**Material for the task:**
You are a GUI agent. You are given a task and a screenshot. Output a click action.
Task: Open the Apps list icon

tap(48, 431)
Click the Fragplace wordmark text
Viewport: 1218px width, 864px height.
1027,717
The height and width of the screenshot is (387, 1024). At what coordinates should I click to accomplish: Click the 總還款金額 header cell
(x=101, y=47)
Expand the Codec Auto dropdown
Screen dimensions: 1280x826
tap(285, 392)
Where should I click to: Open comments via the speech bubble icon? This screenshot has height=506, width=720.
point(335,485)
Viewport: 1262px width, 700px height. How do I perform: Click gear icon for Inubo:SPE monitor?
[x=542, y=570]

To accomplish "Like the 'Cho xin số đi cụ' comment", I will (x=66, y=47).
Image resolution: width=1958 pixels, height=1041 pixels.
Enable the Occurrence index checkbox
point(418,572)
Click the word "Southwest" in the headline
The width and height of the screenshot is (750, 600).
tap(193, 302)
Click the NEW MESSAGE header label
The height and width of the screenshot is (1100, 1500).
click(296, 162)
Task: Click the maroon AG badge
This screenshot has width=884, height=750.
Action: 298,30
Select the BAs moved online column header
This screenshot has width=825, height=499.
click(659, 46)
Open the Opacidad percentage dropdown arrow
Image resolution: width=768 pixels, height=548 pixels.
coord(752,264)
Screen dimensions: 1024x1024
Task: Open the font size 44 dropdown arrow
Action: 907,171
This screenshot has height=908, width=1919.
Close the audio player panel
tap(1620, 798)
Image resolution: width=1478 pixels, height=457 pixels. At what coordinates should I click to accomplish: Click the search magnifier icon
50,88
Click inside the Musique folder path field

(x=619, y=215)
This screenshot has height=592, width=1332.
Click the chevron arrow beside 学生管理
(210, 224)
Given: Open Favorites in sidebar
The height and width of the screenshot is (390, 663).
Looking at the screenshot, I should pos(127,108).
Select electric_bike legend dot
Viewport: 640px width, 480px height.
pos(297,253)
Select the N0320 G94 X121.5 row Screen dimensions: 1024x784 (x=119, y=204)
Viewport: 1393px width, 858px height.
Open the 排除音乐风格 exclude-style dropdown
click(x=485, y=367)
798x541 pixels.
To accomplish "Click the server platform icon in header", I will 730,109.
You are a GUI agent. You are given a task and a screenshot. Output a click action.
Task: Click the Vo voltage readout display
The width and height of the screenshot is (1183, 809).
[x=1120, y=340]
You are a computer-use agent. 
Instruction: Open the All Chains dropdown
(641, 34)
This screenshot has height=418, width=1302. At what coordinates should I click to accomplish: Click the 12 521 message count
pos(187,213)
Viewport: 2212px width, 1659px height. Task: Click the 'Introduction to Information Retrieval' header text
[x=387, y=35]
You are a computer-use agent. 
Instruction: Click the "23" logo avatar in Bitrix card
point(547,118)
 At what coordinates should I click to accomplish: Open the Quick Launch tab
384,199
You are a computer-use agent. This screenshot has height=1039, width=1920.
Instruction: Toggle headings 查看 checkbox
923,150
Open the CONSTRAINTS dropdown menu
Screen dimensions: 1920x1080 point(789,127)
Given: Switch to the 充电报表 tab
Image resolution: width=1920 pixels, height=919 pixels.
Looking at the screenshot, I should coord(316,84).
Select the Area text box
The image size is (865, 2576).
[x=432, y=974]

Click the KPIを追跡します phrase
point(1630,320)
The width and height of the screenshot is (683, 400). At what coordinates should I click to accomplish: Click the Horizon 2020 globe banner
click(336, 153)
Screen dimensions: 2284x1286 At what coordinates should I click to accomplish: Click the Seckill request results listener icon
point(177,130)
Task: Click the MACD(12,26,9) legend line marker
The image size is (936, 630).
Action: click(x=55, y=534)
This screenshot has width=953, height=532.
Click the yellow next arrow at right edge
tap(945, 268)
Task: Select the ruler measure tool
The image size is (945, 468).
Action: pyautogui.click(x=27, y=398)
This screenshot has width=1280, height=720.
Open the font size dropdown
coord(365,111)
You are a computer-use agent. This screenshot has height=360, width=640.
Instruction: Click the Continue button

**Work request:**
The listing above should be transcribed in full, exactly as written.

**Answer to this exercise:**
You are a GUI agent. You are given a task and a screenshot. Output a click action.
Task: Open the Apps list icon

tap(48, 431)
Click the Fragplace wordmark text
Viewport: 1218px width, 864px height.
1027,717
The height and width of the screenshot is (387, 1024). At what coordinates should I click to accomplish: Click the 總還款金額 header cell
(x=101, y=47)
Expand the Codec Auto dropdown
Screen dimensions: 1280x826
tap(285, 392)
Where should I click to: Open comments via the speech bubble icon? This screenshot has height=506, width=720.
point(335,485)
Viewport: 1262px width, 700px height. How do I perform: Click gear icon for Inubo:SPE monitor?
[x=542, y=570]

To accomplish "Like the 'Cho xin số đi cụ' comment", I will (x=66, y=47).
Image resolution: width=1958 pixels, height=1041 pixels.
Enable the Occurrence index checkbox
point(418,572)
Click the word "Southwest" in the headline
The width and height of the screenshot is (750, 600).
tap(193, 302)
Click the NEW MESSAGE header label
The height and width of the screenshot is (1100, 1500).
click(296, 162)
Task: Click the maroon AG badge
This screenshot has width=884, height=750.
Action: 298,30
Select the BAs moved online column header
This screenshot has width=825, height=499.
click(659, 46)
Open the Opacidad percentage dropdown arrow
Image resolution: width=768 pixels, height=548 pixels.
coord(752,264)
Screen dimensions: 1024x1024
Task: Open the font size 44 dropdown arrow
Action: 907,171
This screenshot has height=908, width=1919.
Close the audio player panel
tap(1620, 798)
Image resolution: width=1478 pixels, height=457 pixels. At what coordinates should I click to accomplish: Click the search magnifier icon
50,88
Click inside the Musique folder path field

(x=619, y=215)
This screenshot has height=592, width=1332.
Click the chevron arrow beside 学生管理
(210, 224)
Given: Open Favorites in sidebar
The height and width of the screenshot is (390, 663).
Looking at the screenshot, I should pos(127,108).
Select electric_bike legend dot
Viewport: 640px width, 480px height.
pos(297,253)
Select the N0320 G94 X121.5 row Screen dimensions: 1024x784 (x=119, y=204)
Viewport: 1393px width, 858px height.
Open the 排除音乐风格 exclude-style dropdown
click(x=485, y=367)
798x541 pixels.
To accomplish "Click the server platform icon in header", I will 730,109.
You are a GUI agent. You are given a task and a screenshot. Output a click action.
Task: Click the Vo voltage readout display
The width and height of the screenshot is (1183, 809).
[x=1120, y=340]
You are a computer-use agent. 
Instruction: Open the All Chains dropdown
(641, 34)
This screenshot has height=418, width=1302. At what coordinates should I click to accomplish: Click the 12 521 message count
pos(187,213)
Viewport: 2212px width, 1659px height. Task: Click the 'Introduction to Information Retrieval' header text
[x=387, y=35]
You are a computer-use agent. 
Instruction: Click the "23" logo avatar in Bitrix card
point(547,118)
 At what coordinates should I click to accomplish: Open the Quick Launch tab
384,199
You are a computer-use agent. This screenshot has height=1039, width=1920.
Instruction: Toggle headings 查看 checkbox
923,150
Open the CONSTRAINTS dropdown menu
Screen dimensions: 1920x1080 point(789,127)
Given: Switch to the 充电报表 tab
Image resolution: width=1920 pixels, height=919 pixels.
Looking at the screenshot, I should coord(316,84).
Select the Area text box
The image size is (865, 2576).
[x=432, y=974]

Click the KPIを追跡します phrase
point(1630,320)
The width and height of the screenshot is (683, 400). At what coordinates should I click to accomplish: Click the Horizon 2020 globe banner
click(336, 153)
Screen dimensions: 2284x1286 At what coordinates should I click to accomplish: Click the Seckill request results listener icon
point(177,130)
Task: Click the MACD(12,26,9) legend line marker
The image size is (936, 630).
Action: click(x=55, y=534)
This screenshot has width=953, height=532.
Click the yellow next arrow at right edge
tap(945, 268)
Task: Select the ruler measure tool
The image size is (945, 468).
Action: pyautogui.click(x=27, y=398)
This screenshot has width=1280, height=720.
Open the font size dropdown
coord(365,111)
You are a computer-use agent. This screenshot has height=360, width=640.
Instruction: Click the Continue button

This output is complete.